Here are my highlights from the intro of Re-organise for Resilience, the latest book on my reading list.
“The second group [of companies who made it through recession]… came out of adverse markets not only mere survivors, but actually having leveraged adverse markets to catapult themselves far ahead of their competitors. These firms find ways to embrace downturns that turn adversity into opportunity: they survive and thrive at the same time.
… I found that those companies built around an inside-out mind-set – those pushing out products and services to the marketplace based on a narrow viewpoint of their customers that looks at them only through the narrow lens of their products – are less resilient in turbulent times than those organized around an outside-in mind-set that starts with the marketplace, then looks to deliver creatively on market opportunities. Outside-in orientation maximises customer value – and produces more supple organizations.”

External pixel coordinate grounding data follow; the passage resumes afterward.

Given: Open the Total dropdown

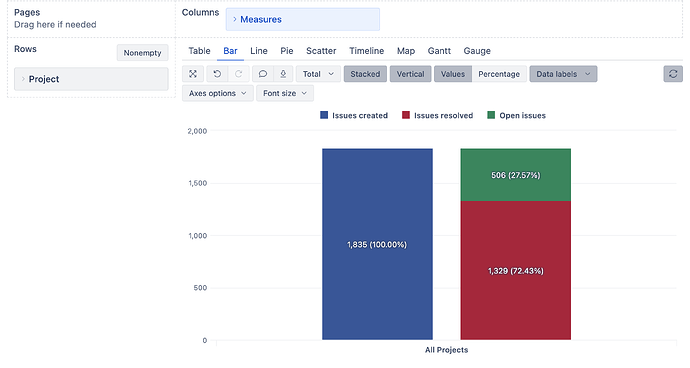Looking at the screenshot, I should (x=318, y=74).
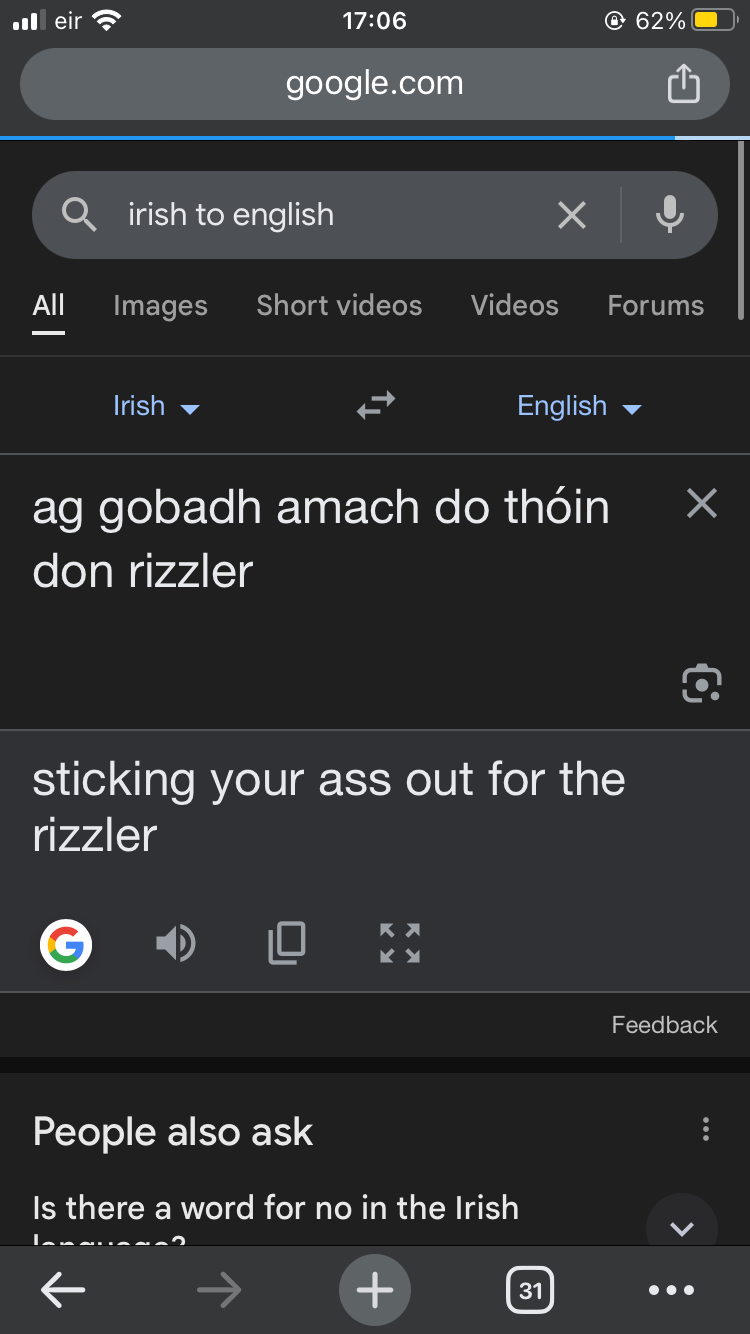Image resolution: width=750 pixels, height=1334 pixels.
Task: Listen to the English translation audio
Action: [x=176, y=943]
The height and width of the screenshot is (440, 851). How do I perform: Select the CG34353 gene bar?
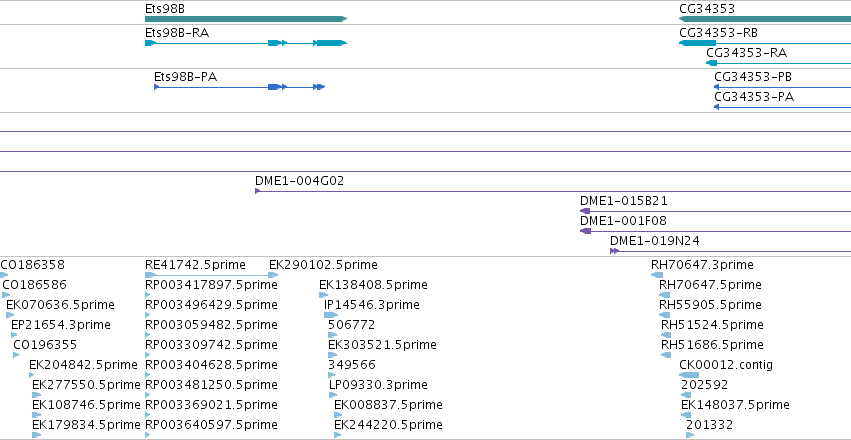(765, 19)
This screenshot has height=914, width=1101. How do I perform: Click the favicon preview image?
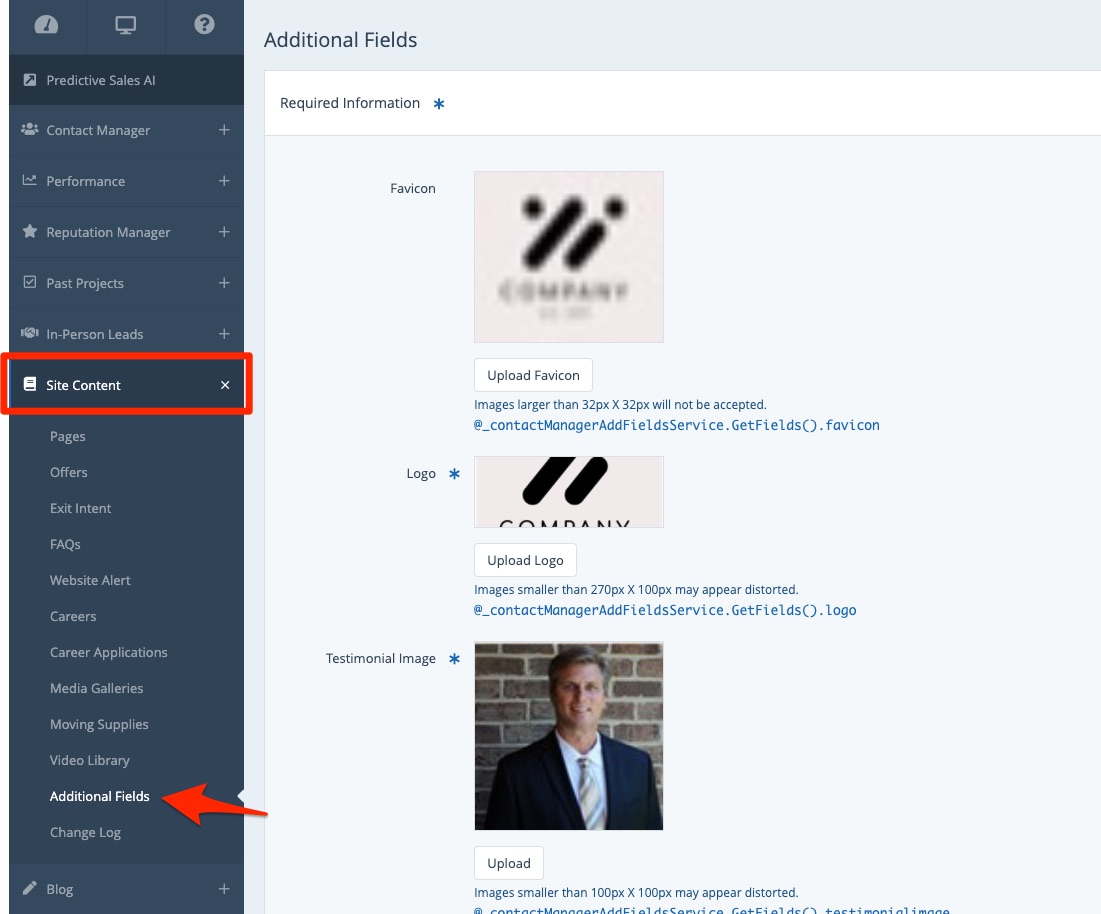pos(568,257)
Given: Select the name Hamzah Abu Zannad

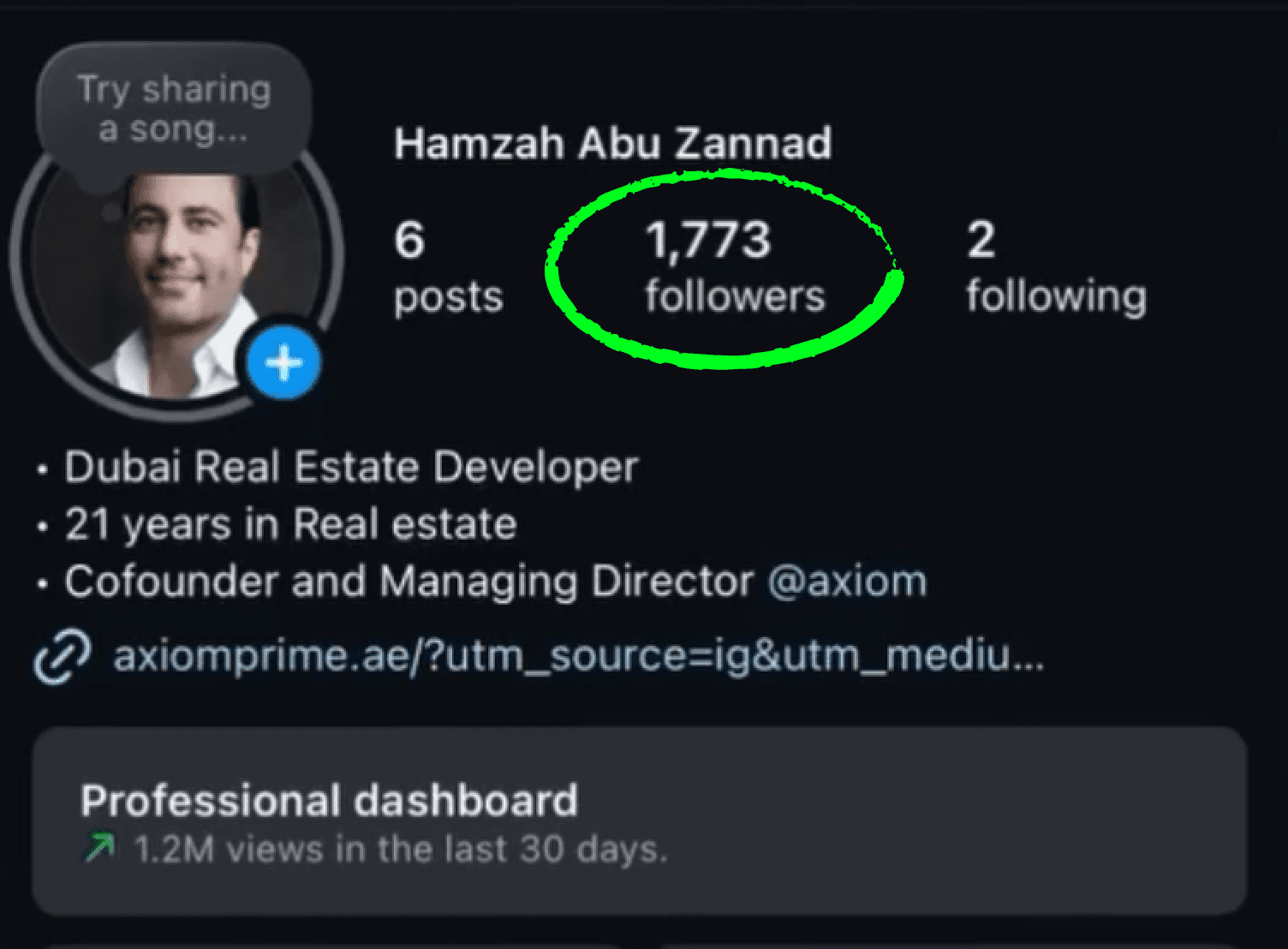Looking at the screenshot, I should point(612,141).
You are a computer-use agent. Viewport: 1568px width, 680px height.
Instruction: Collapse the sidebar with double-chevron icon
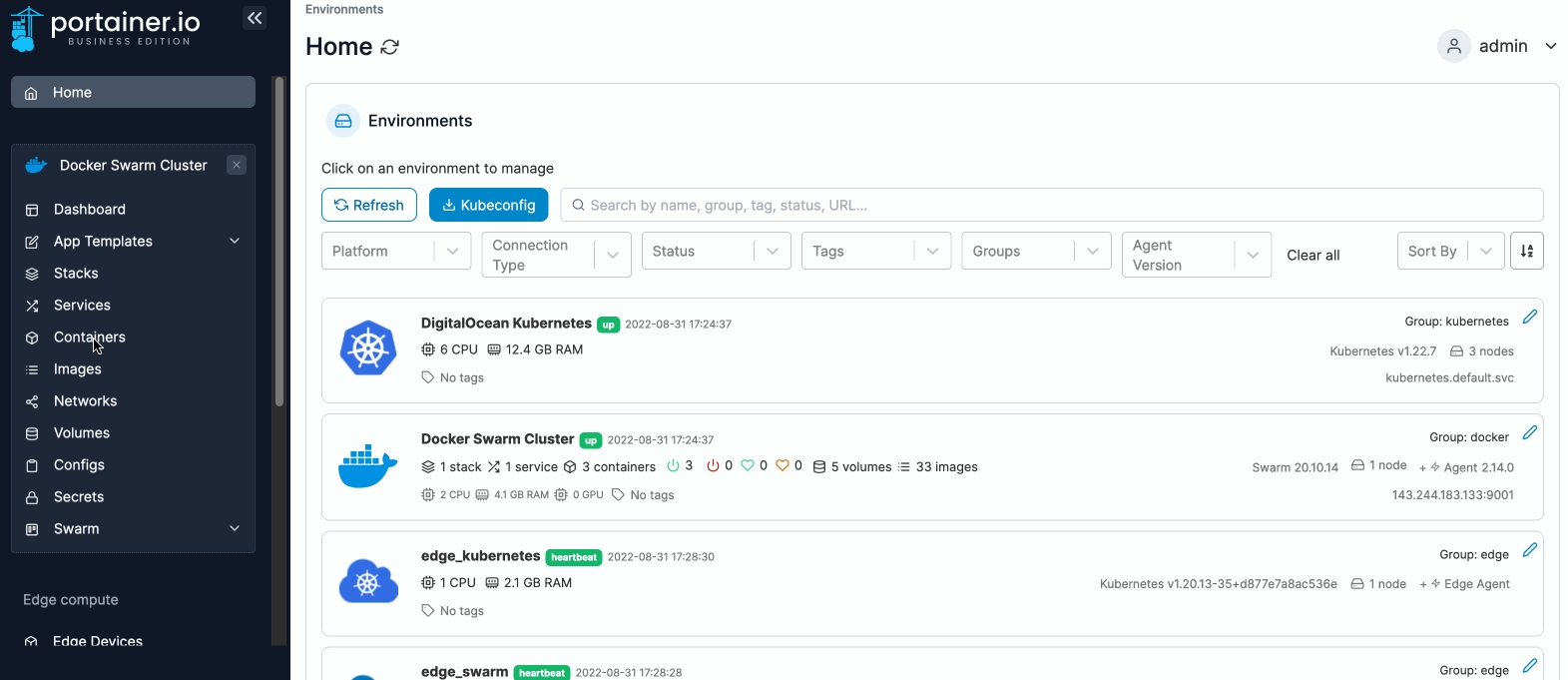coord(255,18)
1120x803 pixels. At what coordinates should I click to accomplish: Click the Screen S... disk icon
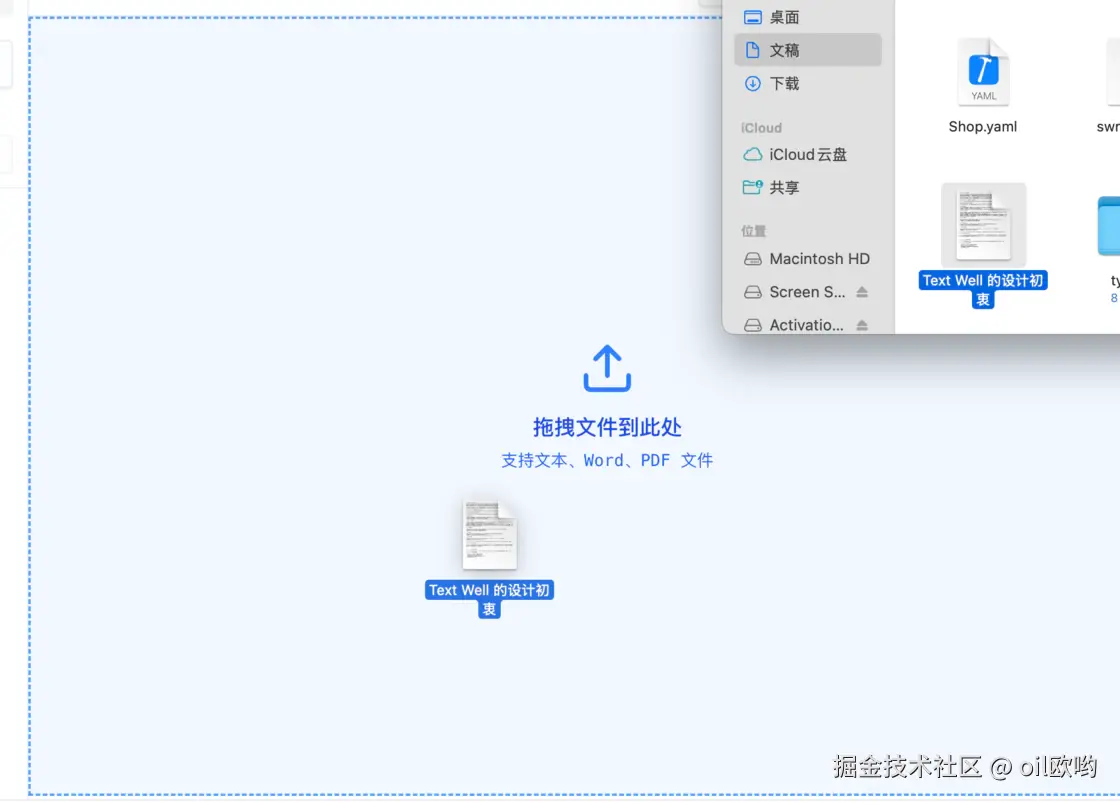[x=752, y=292]
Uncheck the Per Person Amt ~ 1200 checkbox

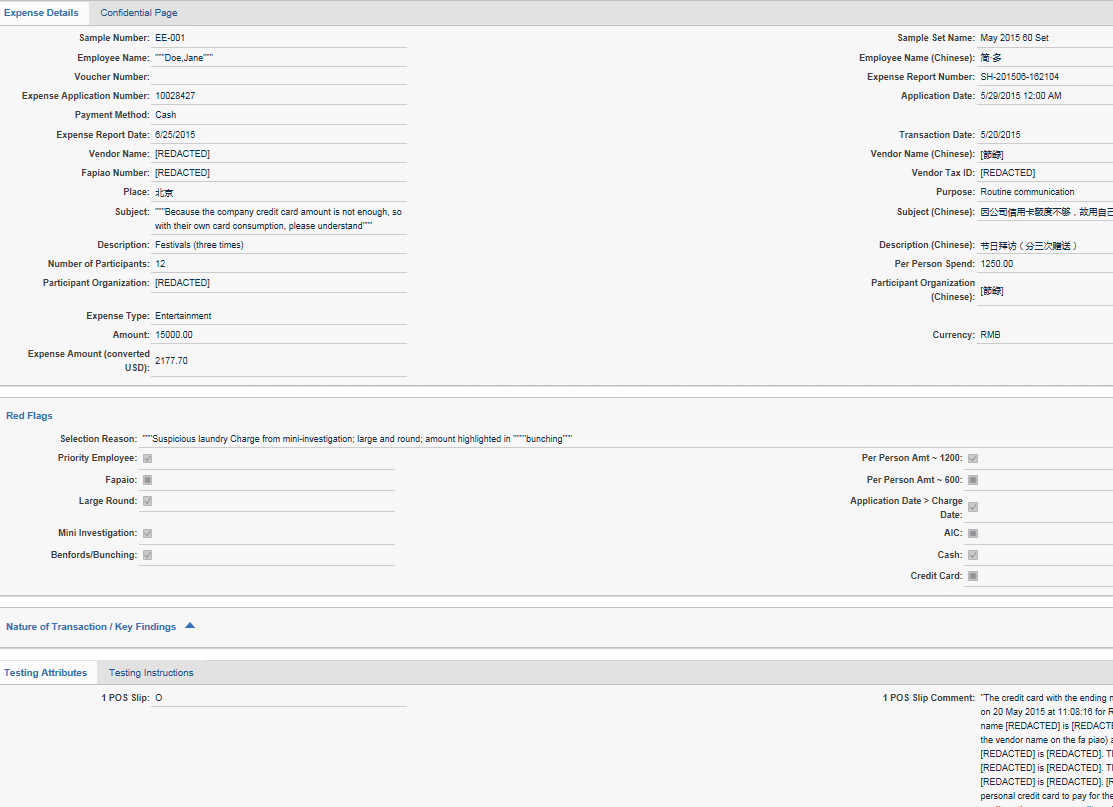point(973,458)
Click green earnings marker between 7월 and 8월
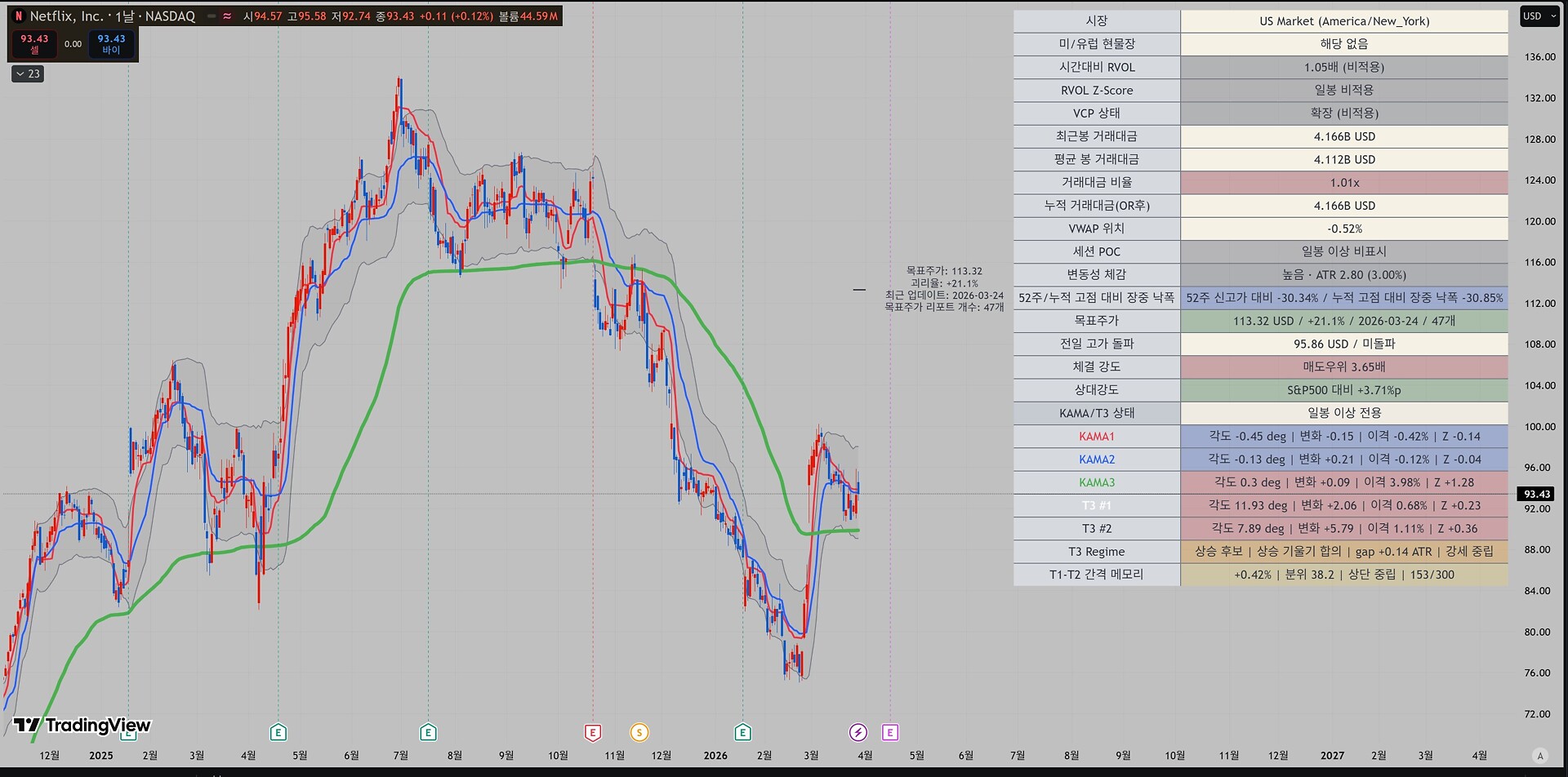Viewport: 1568px width, 777px height. 428,732
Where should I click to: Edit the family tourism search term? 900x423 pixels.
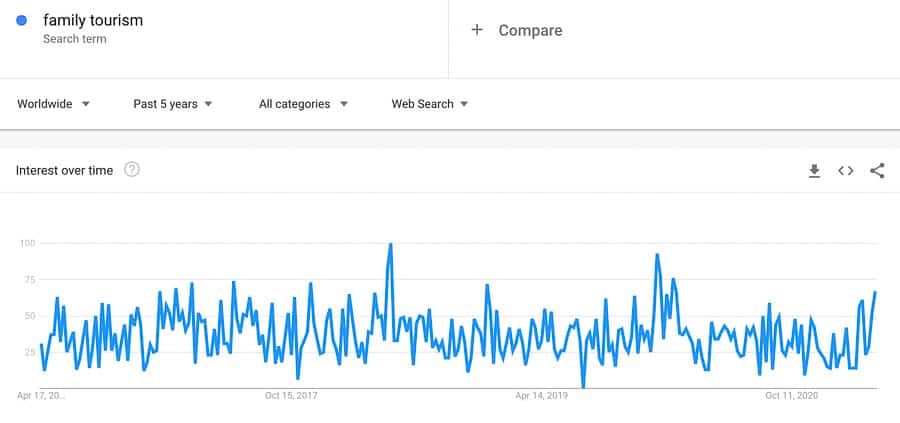click(x=93, y=20)
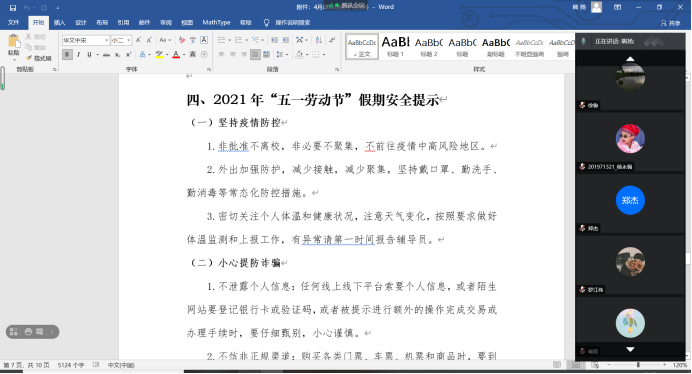Screen dimensions: 692x374
Task: Toggle italic formatting
Action: click(x=79, y=55)
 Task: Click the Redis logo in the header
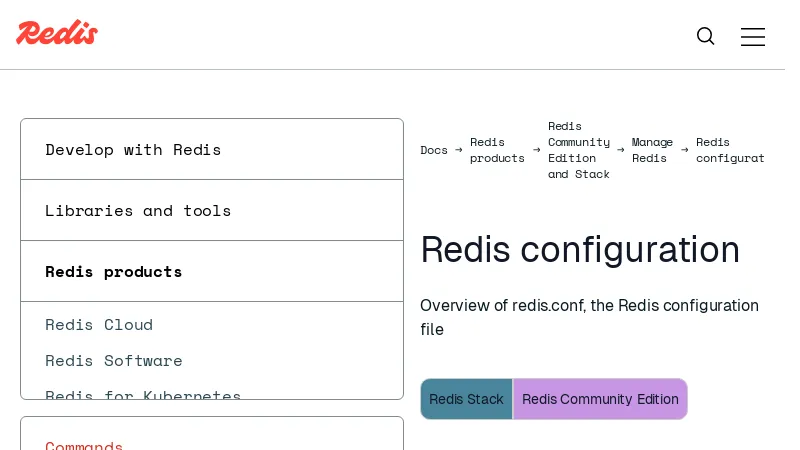(x=57, y=33)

“Level 3 firms… They focus first on the problems their customers are trying to solve, and only then turn to their products, configuring their offerings to address those problems. Further, they conserve resources by allocating them only those tasks that will help customers most…
The most resilient companies – level 4 firms – go well beyond their competitors their competitors… A level 4 firm is more attached to producing solutions to those problems than it is to the products and services it offers. This intellectual, structural and emotional transition means that it is no longer concerned whether the inputs it uses to solve customers’ problems are its own or assembled through a network of partners.”